Stacking RAD-140 with other SARMs is discussed in the reported literature but compounds the suppression and hepatic-lipid burden without a corresponding dataset to support the risk-benefit tradeoff. Single-compound cycles with full monitoring and a structured PCT are the baseline reference pattern; stacked protocols move further from the characterized evidence base.

A short summary of where RAD-140 sits:

  • Stronger suppression than ostarine, comparable to or slightly above LGD-4033
  • Higher subjective androgenic expression than LGD-4033
  • Mandatory SERM-based PCT, not optional
  • Hepatic and lipid monitoring warranted, more so than for ostarine
  • Not a first-cycle compound in most reported progression frameworks

Open questions

The RAD-140 evidence base has visible gaps that researchers should hold in mind when interpreting protocol recommendations. Long-term human exposure data outside the oncology trial population is essentially absent — the compound has been in grey-market circulation for roughly a decade, but there is no prospective cohort tracking cardiovascular, hepatic, or endocrine outcomes in non-clinical users. The true incidence of idiosyncratic liver injury at protocol-typical doses is unknown.

Recovery heterogeneity is another open area. Why some subjects return to baseline HPG function within 6 weeks post-PCT and others remain suppressed at 12 weeks is not explained by the currently available data, and no reliable pre-cycle predictor of slow recovery has been validated. The interaction between repeated cycles and cumulative suppression risk is similarly uncharacterized.

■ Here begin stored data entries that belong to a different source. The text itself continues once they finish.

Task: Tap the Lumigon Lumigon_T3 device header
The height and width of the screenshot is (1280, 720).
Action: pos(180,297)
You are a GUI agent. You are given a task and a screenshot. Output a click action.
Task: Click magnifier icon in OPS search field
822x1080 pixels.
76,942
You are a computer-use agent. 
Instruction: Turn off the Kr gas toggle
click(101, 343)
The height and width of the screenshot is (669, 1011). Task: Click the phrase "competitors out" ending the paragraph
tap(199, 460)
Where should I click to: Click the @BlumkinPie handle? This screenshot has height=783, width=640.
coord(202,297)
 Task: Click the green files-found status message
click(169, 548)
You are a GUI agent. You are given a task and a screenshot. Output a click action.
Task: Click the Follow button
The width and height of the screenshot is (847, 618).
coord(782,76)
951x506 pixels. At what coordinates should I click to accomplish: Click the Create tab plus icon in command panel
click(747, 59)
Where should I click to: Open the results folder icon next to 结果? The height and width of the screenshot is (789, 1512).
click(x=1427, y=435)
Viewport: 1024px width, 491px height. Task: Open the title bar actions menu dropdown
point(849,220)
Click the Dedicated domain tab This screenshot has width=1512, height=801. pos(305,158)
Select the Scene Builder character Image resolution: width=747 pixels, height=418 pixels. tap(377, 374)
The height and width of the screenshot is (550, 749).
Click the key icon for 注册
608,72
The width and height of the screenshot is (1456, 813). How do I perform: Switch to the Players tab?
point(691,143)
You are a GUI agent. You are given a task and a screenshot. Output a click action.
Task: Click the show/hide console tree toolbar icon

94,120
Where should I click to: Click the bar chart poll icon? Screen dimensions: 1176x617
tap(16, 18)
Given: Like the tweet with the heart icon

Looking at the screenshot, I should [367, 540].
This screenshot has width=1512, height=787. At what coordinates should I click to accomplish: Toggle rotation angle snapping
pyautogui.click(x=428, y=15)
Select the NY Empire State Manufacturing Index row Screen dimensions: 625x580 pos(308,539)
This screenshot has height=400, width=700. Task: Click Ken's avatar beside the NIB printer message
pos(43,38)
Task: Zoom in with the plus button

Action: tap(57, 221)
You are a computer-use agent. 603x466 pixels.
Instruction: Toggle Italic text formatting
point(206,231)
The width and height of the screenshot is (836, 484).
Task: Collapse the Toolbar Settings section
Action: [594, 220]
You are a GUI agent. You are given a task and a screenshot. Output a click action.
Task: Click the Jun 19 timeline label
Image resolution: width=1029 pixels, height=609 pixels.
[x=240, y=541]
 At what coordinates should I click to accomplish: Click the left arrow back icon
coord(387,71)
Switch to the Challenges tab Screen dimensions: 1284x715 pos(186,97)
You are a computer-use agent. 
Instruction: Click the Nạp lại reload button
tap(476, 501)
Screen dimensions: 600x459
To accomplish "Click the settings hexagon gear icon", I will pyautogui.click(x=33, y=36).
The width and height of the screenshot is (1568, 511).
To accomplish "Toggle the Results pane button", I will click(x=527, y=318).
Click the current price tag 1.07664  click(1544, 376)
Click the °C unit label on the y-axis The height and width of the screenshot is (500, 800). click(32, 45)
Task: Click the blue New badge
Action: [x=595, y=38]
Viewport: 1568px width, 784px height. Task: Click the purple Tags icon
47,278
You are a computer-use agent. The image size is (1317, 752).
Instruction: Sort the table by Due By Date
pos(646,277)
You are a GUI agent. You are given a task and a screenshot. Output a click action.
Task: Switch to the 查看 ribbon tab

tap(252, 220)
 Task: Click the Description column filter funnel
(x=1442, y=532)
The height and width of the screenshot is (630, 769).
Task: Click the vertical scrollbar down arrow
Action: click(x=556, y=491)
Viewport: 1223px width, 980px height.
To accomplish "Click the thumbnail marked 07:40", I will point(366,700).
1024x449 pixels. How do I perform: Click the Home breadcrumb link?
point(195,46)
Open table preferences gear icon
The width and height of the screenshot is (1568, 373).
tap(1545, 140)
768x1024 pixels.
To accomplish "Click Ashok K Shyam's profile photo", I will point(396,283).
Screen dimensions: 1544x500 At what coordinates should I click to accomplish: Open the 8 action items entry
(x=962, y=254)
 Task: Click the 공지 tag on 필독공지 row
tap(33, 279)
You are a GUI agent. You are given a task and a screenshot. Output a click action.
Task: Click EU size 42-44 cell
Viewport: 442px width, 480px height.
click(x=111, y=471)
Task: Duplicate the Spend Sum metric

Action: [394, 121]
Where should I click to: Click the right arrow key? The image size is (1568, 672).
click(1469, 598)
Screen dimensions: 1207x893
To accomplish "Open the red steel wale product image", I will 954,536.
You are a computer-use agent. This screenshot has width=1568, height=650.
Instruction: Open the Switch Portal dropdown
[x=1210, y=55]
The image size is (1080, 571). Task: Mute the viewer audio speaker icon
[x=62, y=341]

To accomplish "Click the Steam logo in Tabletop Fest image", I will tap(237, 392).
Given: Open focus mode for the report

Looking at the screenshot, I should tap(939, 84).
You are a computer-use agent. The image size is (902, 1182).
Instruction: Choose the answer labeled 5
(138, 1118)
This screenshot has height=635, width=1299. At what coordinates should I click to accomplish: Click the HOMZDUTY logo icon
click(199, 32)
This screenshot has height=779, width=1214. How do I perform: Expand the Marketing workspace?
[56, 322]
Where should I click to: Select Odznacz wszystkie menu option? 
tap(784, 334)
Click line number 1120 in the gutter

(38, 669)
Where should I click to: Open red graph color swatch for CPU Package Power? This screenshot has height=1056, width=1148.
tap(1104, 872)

Finally, the oncology development program for RAD-140 was discontinued, which means the most rigorous source of human pharmacokinetic and safety data has stopped expanding. Any additional clarity on dose-response, exposure-toxicity relationships, or long-term signals will have to come from observational work on non-clinical use — a dataset that is difficult to build and, at present, fragmentary.